Sarah Thomas was never hit by the pressure of being the first woman to be a full-time NFL game official until after her first season on the job.
It wasn't until this past off-season that Thomas pondered what really happened after accomplishing her goal, which was to work full-time at football's highest level and not necessarily be a trailblazer in doing so.
"When I first started all this last year, I said I don't feel the pressure of it or anything like that, and I don't feel as if I did during the season," she said. "But once I reflected back, I knew that there was a lot of pressure. … When I reflected back on it, I thought if something major had happened with being a first, not that I recognize myself as that, but just being a first, that it could have gone one of two ways. So I'm glad that it was a very smooth, under-the-radar, first year."
Thomas is now preparing for her second season as a side judge. While still the only woman on the field in the NFL, she considers it a compliment that there is much less fanfare this time around.
Dean Blandino, the NFL's vice-president of officiating, agrees and said Thomas "had the same bumps" as any first-year official.
"It was obviously big news last year, but she handled everything so well, and she had such a poise and grace about herself," Blandino said this month at the NFL's annual officiating clinic. "It's a challenge for any first-year official. For a first-year official to also be the first female official, there were a lot of other challenges that came with that and she handled everything really well, and had a good season."
All nine first-time officials from last season are back this season, and there are three rookies among the 124 officials hired for 2016.
When Pittsburgh's Le'Veon Bell scored on a wildcat run as time expired for a victory at San Diego to wrap up Week 5 last season, Thomas was the line judge who signalled the touchdown. Bell initially appeared to be stopped, but pushed forward and reached the ball across the goal line just before his knee hit the ground. A replay review confirmed the call was right.
Imagine the uproar on social media and the general reaction had the NFL's first female official blown that call. Most fans never even realized she was there.
"We just want to be officials, we want to go unseen," Thomas said in general, and not about that particular play. "You've heard it for years and years and years, and it is the truth.

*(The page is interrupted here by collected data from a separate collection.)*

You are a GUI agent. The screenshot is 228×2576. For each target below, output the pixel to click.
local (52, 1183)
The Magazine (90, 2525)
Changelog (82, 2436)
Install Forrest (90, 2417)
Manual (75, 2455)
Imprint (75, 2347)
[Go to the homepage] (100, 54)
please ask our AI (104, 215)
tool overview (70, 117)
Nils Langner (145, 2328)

If you don't notice the officials then we've done a great job, and that's what [we] set out to do."
NFL commissioner Roger Goodell said during the first NFL Women's Summit in San Francisco, which was part of Super Bowl 50, that Thomas in her first season "did a fantastic job, and we're very proud of her."
Thomas, the mother of three children, was part of the NFL's officiating development program in 2013 and 2014 and had worked at mini-camps, training camps and exhibition games before getting hired full-time last year. She had officiated for Conference USA since 2007, with assignments including bowl game and two league championship games.

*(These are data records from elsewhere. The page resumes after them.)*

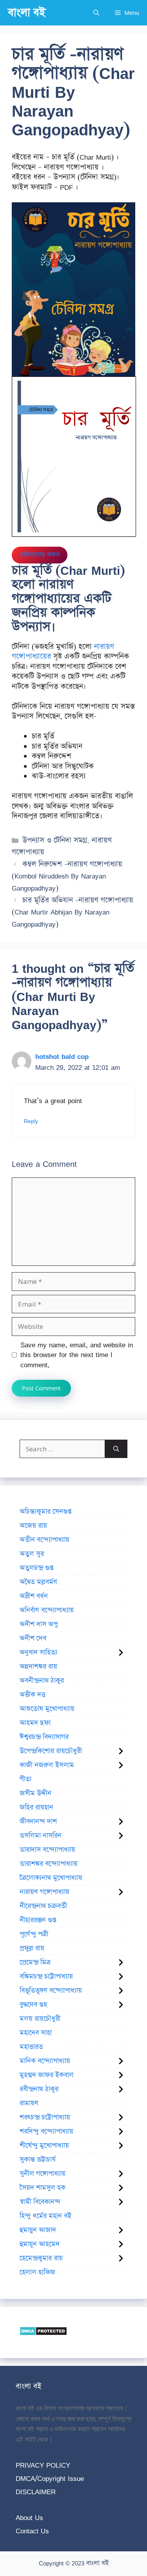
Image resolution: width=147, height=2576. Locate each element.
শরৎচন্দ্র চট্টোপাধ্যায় (45, 2117)
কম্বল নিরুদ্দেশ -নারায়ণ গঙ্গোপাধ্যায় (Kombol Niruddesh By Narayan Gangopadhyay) (67, 876)
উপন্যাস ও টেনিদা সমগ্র (54, 840)
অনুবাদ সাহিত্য (38, 1652)
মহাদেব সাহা (36, 2033)
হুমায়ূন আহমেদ (40, 2244)
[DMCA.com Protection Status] (43, 2333)
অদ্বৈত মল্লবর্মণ (38, 1582)
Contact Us (32, 2531)
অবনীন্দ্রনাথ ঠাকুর (42, 1680)
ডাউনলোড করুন (40, 554)
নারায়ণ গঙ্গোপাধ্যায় (44, 1892)
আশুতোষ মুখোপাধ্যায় (47, 1709)
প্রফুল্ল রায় (32, 1948)
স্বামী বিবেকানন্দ (40, 2202)
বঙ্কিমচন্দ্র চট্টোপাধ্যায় (46, 1976)
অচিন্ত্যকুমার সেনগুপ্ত (45, 1511)
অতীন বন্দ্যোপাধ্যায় (44, 1540)
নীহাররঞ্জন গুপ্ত (38, 1920)
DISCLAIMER (36, 2491)
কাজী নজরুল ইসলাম (47, 1765)
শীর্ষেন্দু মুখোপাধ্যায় (44, 2145)
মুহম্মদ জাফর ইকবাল (47, 2075)
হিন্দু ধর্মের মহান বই (45, 2216)
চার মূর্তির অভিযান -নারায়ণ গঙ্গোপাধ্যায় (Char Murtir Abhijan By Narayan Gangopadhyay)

"I never set out to be the first, but when I did speak or I was encouraged with women's groups, it's good to hear them ask questions, how did you approach it, and for me to be able to say the National Football League had the utmost respect for me as they did any other official," she said.
Last March, Thomas's hometown of Pascagoula, Miss., renamed its recreational gym in honour of the former high school basketball and softball standout who was also given a key to the city.
Blandino said there are more women in the development program.
"We're seeing more women officiating football in general, and I think we're going to see them continue to develop," Blandino said. "At some point, we're going to see another female official in the NFL. … Women are officiating and that's part of our program, and I think it's really moving in the right direction."